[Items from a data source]
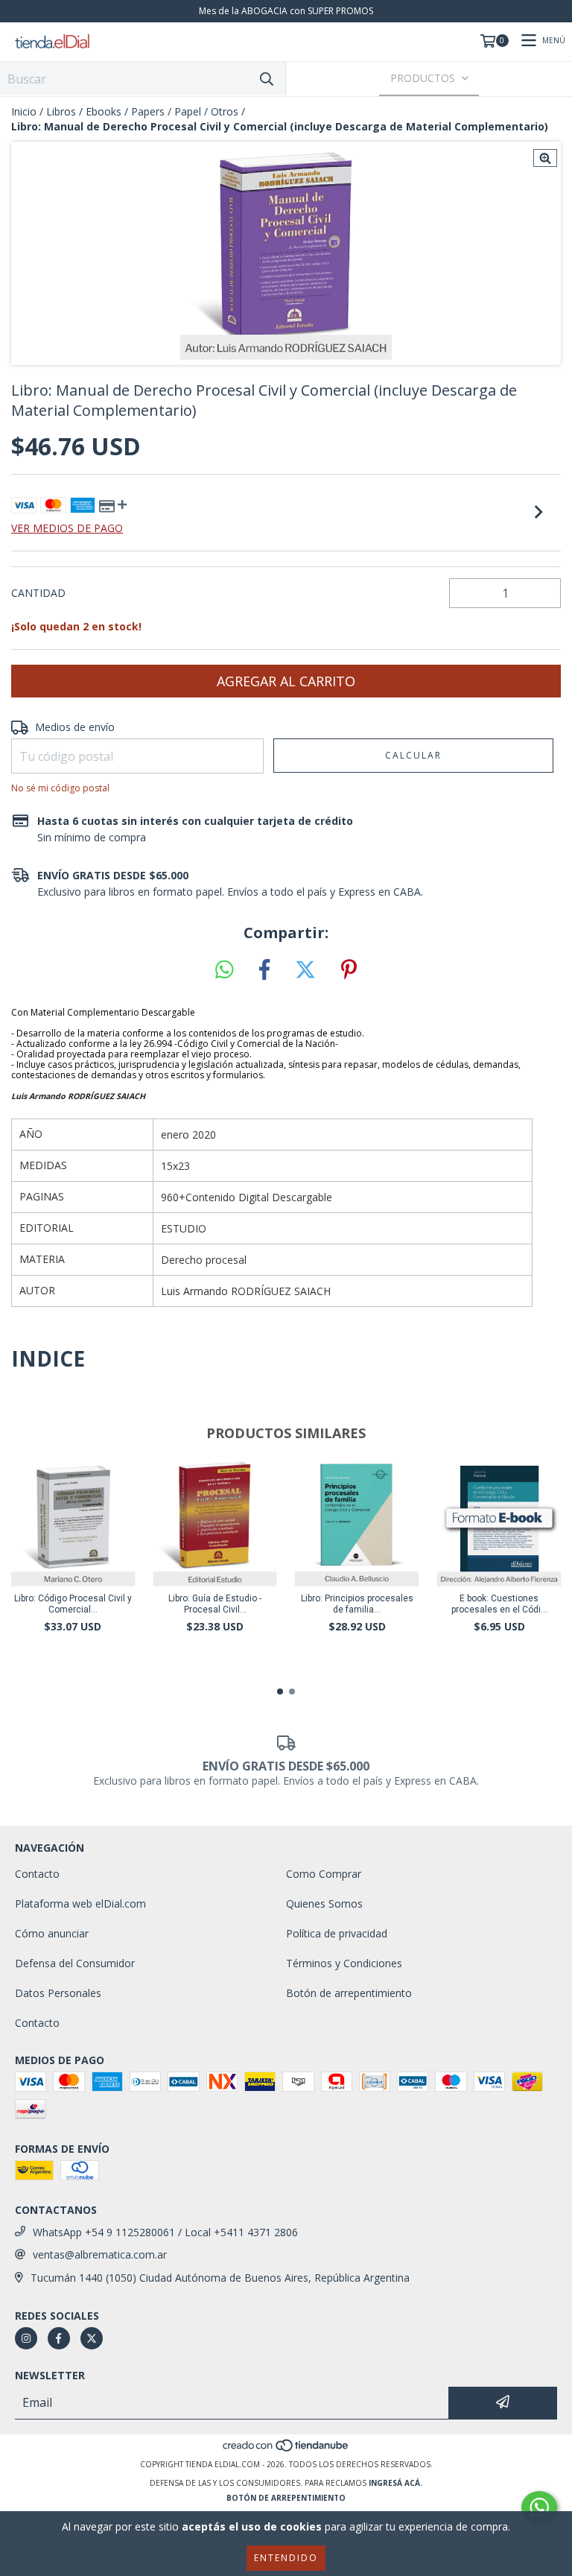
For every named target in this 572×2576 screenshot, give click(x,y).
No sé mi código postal (60, 788)
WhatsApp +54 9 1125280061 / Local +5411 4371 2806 (165, 2232)
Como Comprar (323, 1874)
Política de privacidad (336, 1933)
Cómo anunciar (52, 1933)
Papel (187, 111)
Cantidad (38, 593)
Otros (224, 111)
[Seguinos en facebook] (59, 2338)
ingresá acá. (395, 2483)
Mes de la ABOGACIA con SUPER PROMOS (286, 10)
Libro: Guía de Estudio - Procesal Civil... (214, 1604)
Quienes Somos (324, 1903)
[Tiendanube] (286, 2449)
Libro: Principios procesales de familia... (357, 1604)
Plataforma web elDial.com (80, 1903)
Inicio (23, 111)
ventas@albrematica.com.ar (100, 2254)
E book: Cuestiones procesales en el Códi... (499, 1604)
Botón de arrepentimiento (349, 1993)
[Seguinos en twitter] (91, 2338)
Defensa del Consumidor (75, 1963)
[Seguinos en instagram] (26, 2338)
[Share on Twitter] (305, 970)
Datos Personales (58, 1993)
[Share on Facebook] (264, 970)
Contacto (37, 1874)
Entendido (286, 2557)
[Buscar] (267, 78)
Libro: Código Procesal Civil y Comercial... (73, 1604)
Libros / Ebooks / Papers (105, 111)
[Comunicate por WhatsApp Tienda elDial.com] (539, 2507)
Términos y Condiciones (344, 1963)
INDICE (48, 1358)
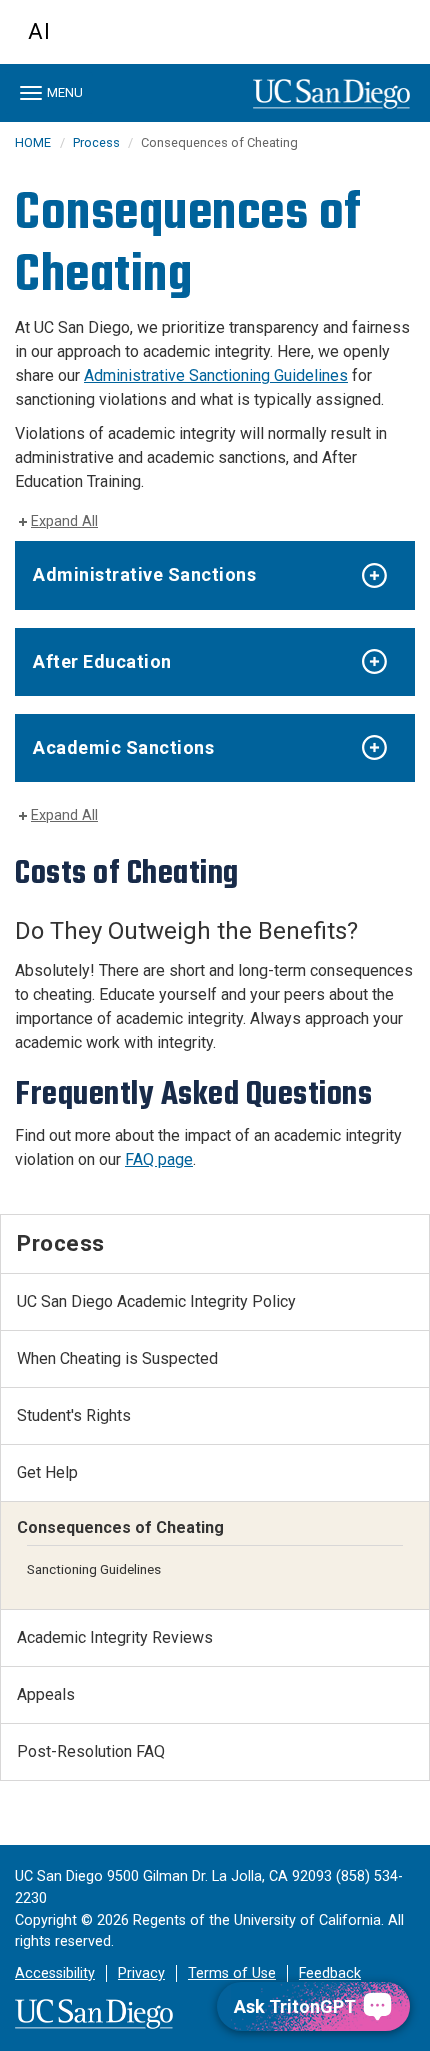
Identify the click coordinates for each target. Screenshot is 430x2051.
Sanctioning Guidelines (94, 1569)
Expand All (64, 521)
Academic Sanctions (123, 747)
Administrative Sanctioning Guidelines (216, 375)
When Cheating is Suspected (117, 1358)
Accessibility (55, 1973)
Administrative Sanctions (144, 574)
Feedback (330, 1973)
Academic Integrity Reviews (115, 1637)
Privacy (141, 1973)
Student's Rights (74, 1415)
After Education (102, 661)
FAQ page (159, 1159)
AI (39, 31)
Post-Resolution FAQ (91, 1751)
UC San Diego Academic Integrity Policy (156, 1301)
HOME (33, 142)
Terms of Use (232, 1973)
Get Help (47, 1472)
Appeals (46, 1694)
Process (98, 142)
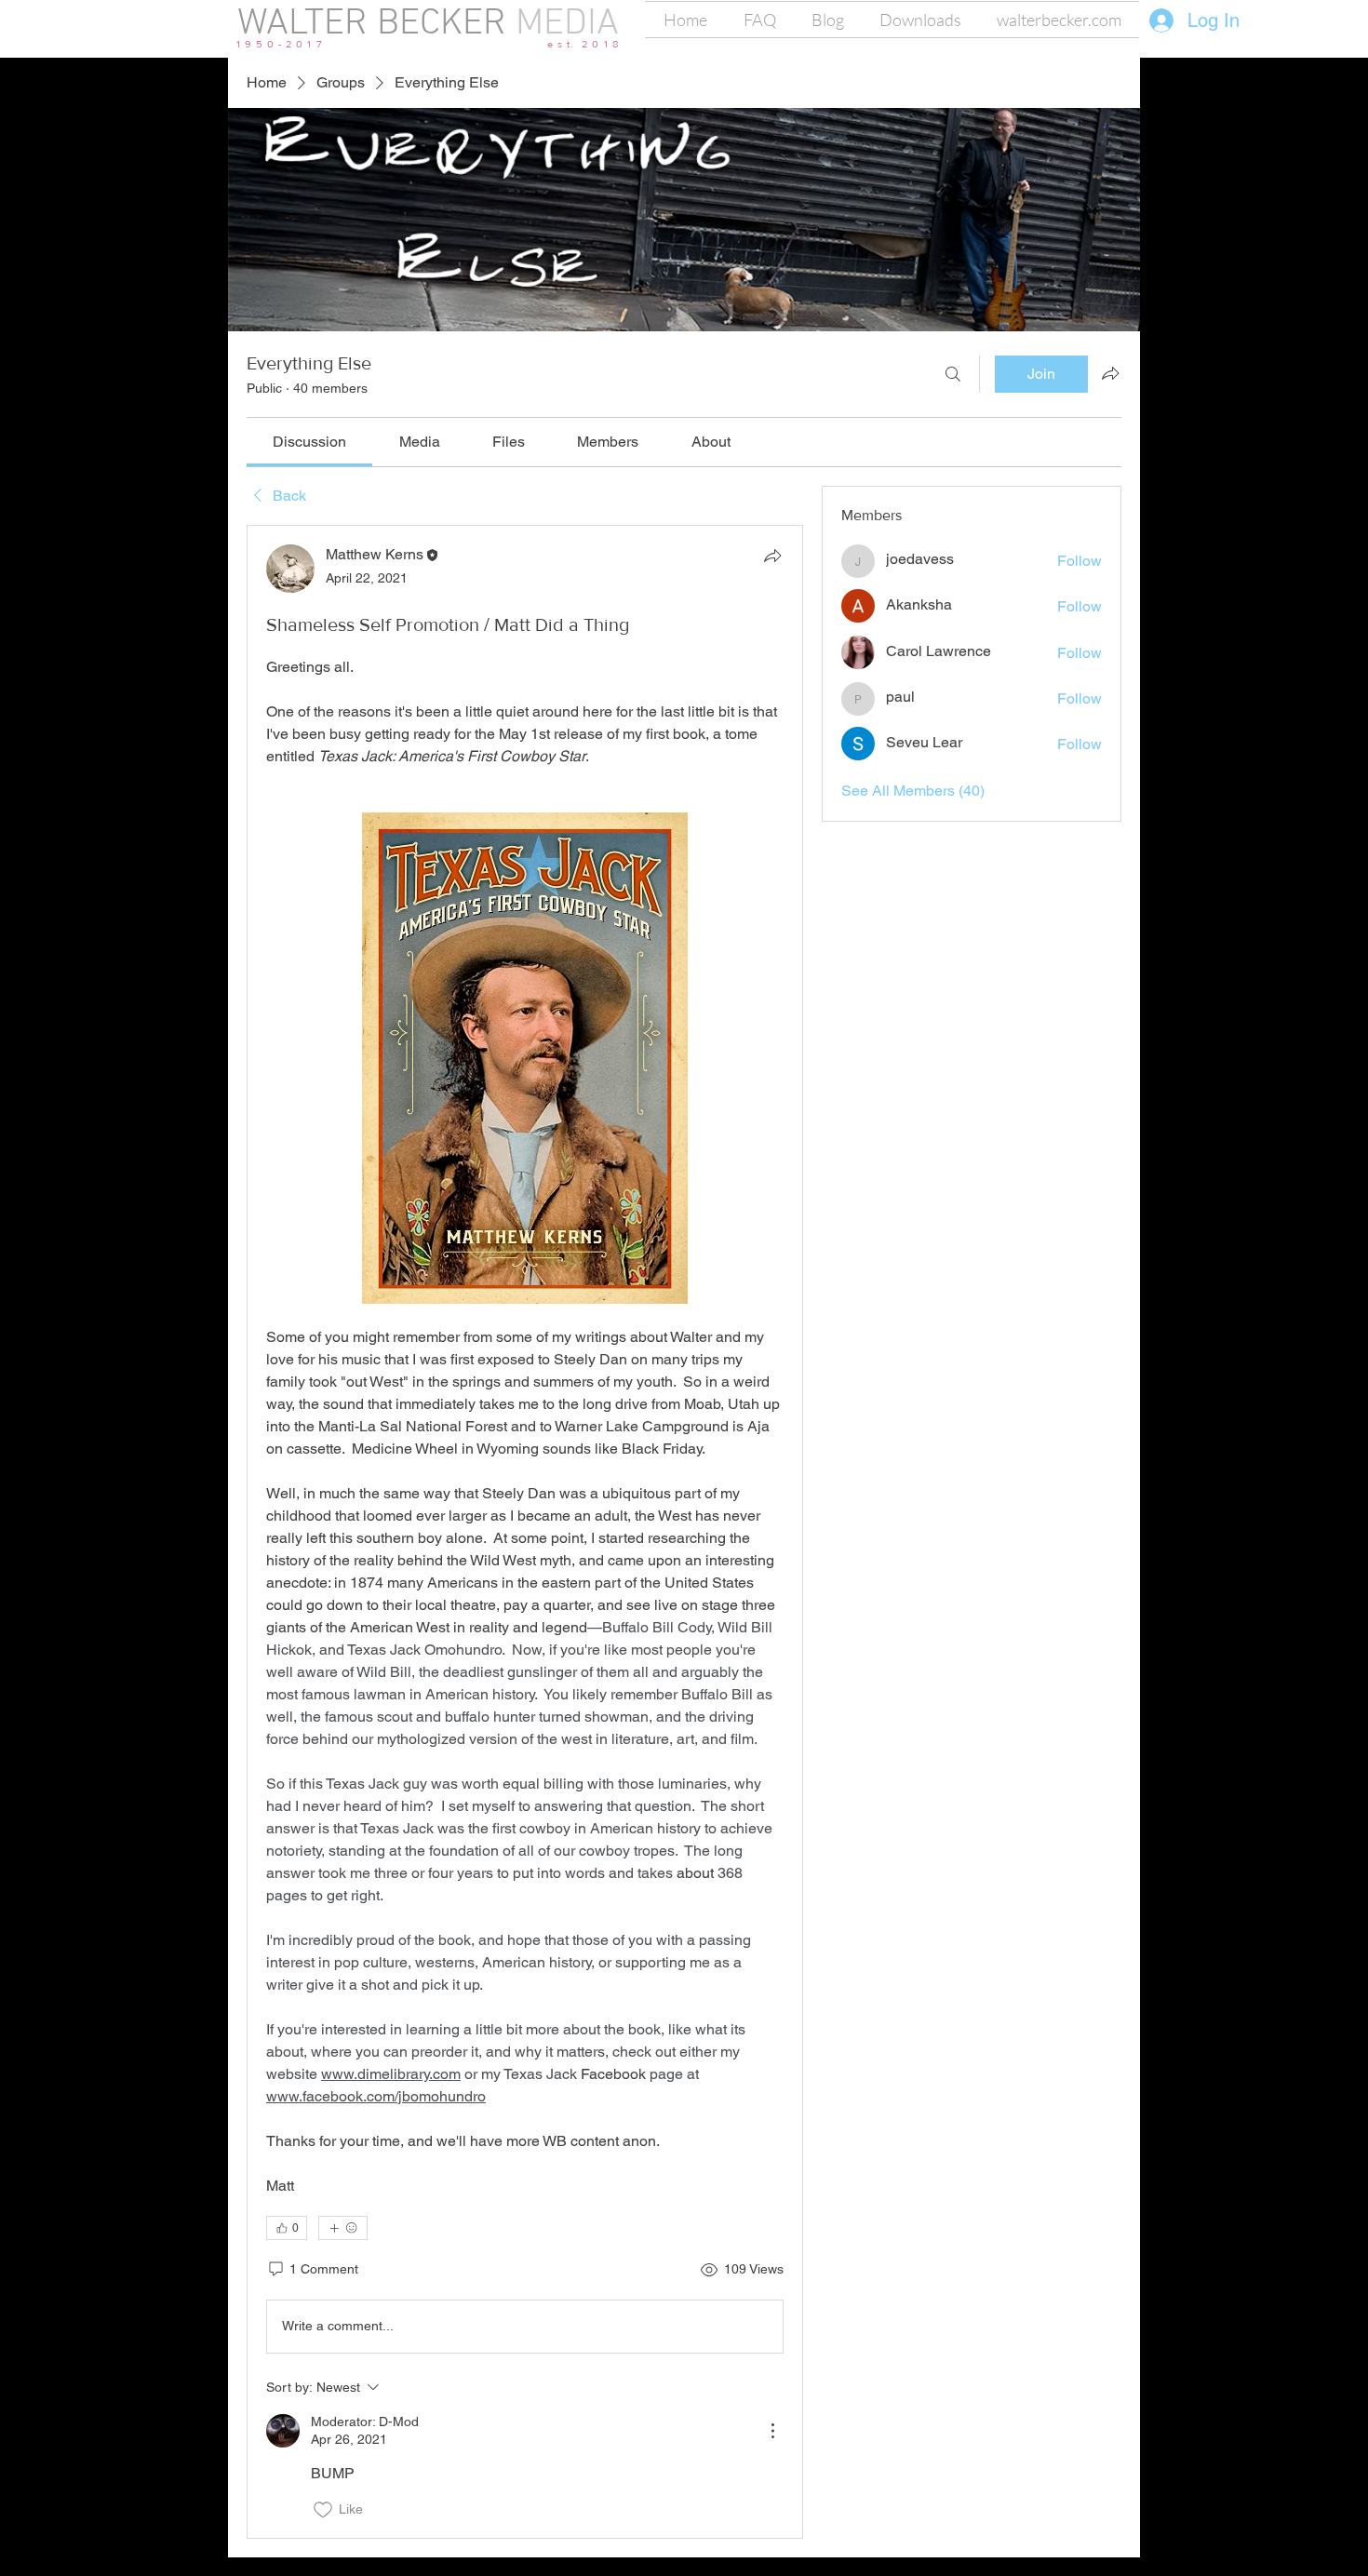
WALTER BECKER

* _Exercise aim_
Substitute "Penalties" for every occurrence of "Sanctions" throughout all the items above and rewrite their lines with everything else unchanged. Leave the pictures out of your answer.

* _Response to this task_
For every named target in this 572×2576 screenshot, give click(x,y).
No sé mi código postal (60, 788)
WhatsApp +54 9 1125280061 / Local +5411 4371 2806 (165, 2232)
Como Comprar (323, 1874)
Política de privacidad (336, 1933)
Cómo anunciar (52, 1933)
Papel (187, 111)
Cantidad (38, 593)
Otros (224, 111)
[Seguinos en facebook] (59, 2338)
ingresá acá. (395, 2483)
Mes de la ABOGACIA con SUPER PROMOS (286, 10)
Libro: Guía de Estudio - Procesal Civil... (214, 1604)
Quienes Somos (324, 1903)
[Tiendanube] (286, 2449)
Libro: Principios procesales de familia... (357, 1604)
Plataforma web elDial.com (80, 1903)
Inicio (23, 111)
ventas@albrematica.com.ar (100, 2254)
E book: Cuestiones procesales en el Códi... (499, 1604)
Botón de arrepentimiento (349, 1993)
[Seguinos en twitter] (91, 2338)
Defensa del Consumidor (75, 1963)
[Seguinos en instagram] (26, 2338)
[Share on Twitter] (305, 970)
Datos Personales (58, 1993)
[Share on Facebook] (264, 970)
Contacto (37, 1874)
Entendido (286, 2557)
[Buscar] (267, 78)
Libro: Código Procesal Civil y Comercial... (73, 1604)
Libros / Ebooks / Papers (105, 111)
[Comunicate por WhatsApp Tienda elDial.com] (539, 2507)
Términos y Condiciones (344, 1963)
INDICE (48, 1358)
Identify the click coordinates for each target. Screenshot is 430x2051.
Sanctioning Guidelines (94, 1569)
Expand All (64, 521)
Academic Penalties (123, 747)
Administrative Sanctioning Guidelines (216, 375)
When Cheating is Suspected (117, 1358)
Accessibility (55, 1973)
Administrative Penalties (144, 574)
Feedback (330, 1973)
Academic Integrity Reviews (115, 1637)
Privacy (141, 1973)
Student's Rights (74, 1415)
After Education (102, 661)
FAQ page (159, 1159)
AI (39, 31)
Post-Resolution FAQ (91, 1751)
UC San Diego Academic Integrity Policy (156, 1301)
HOME (33, 142)
Terms of Use (232, 1973)
Get Help (47, 1472)
Appeals (46, 1694)
Process (98, 142)
WALTER BECKER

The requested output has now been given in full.